The Bernie Sanders I Thought I Knew Is Gone
Sasha Stone

Barring catastrophe at the Convention which none of us should imagine as likely, Senator Sanders will end up supporting the former Secretary’s nomination. He’s not immoral or stupid: Trump must be prevented from taking over the federal government at all costs, only the Democratic nominee will be able to do that. If Ms. Clinton wins the Democratic nomination, as a now committed Democrat, he will end up yielding to the party’s presumptive leader. I’ll let you know what I think but cannot prove: the continued opposition is to start the convention with a better bargaining position at the convention to win concessions in the party platform. I’m sure he will even end up vouching for Clinton’s character and judgment, joined by the President. The focus of establishment corruption should be turned towards those (mainly) Republican and (also some) Democratic elected officials that are unduly influenced against the interests of the people by the unlimited campaign contributions of big business, and more importantly, Wall Street.
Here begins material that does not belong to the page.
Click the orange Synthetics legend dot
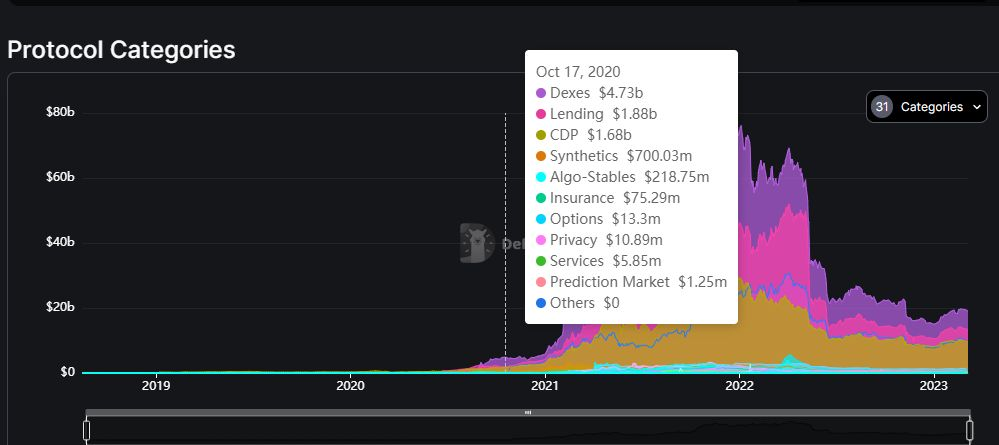(x=541, y=156)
Bernie has composed a plan to use the full force of regulatory power of the executive branch to break up the banks. Clinton has declared that she would impose needed taxes on Wall Street and prevent shadow banking. There is no reason for them not to become allies against the real establishment, If Clinton can prove to us that she is not a part of it, and that’s a steep hill to climb, then she will truly earn a presidential term, and will hopefully be remembered as an able reformer. We need such a leader more than ever, and we should not be compromising to demand as much. For many of us, that we have always suspected the former Secretary of being part of this corruption is not paranoia, it is a call for honesty and character commitment from the potential leader of the free world. It is not too much to demand such scrutiny in itself, but in this cycle, sadly, popular passions have taken this to the extreme. The inexperienced and yet ambitious leadership of the Sanders campaign may appear overly aggressive, even hostile, but I’m sure there is an agenda as well that will ultimately focus on opposition to the right and building unity. I think you’re correct on your thesis, but such crowds would invigorate any candidacy, is this so odd?

In any case, these are my hopes. Let us not imagine yet a world where this does not all happen, unless it is to motivate us to prevent such a fruition. We are on the brink of a terrible future if Ms. Clinton and the Democratic Party cannot convince progressives and independents to come to the polls this November. Truly, the destruction of human civilization could be just around the corner. Nevertheless, on the topic of Bernie Sanders, I urge you to relax. The convention is almost here!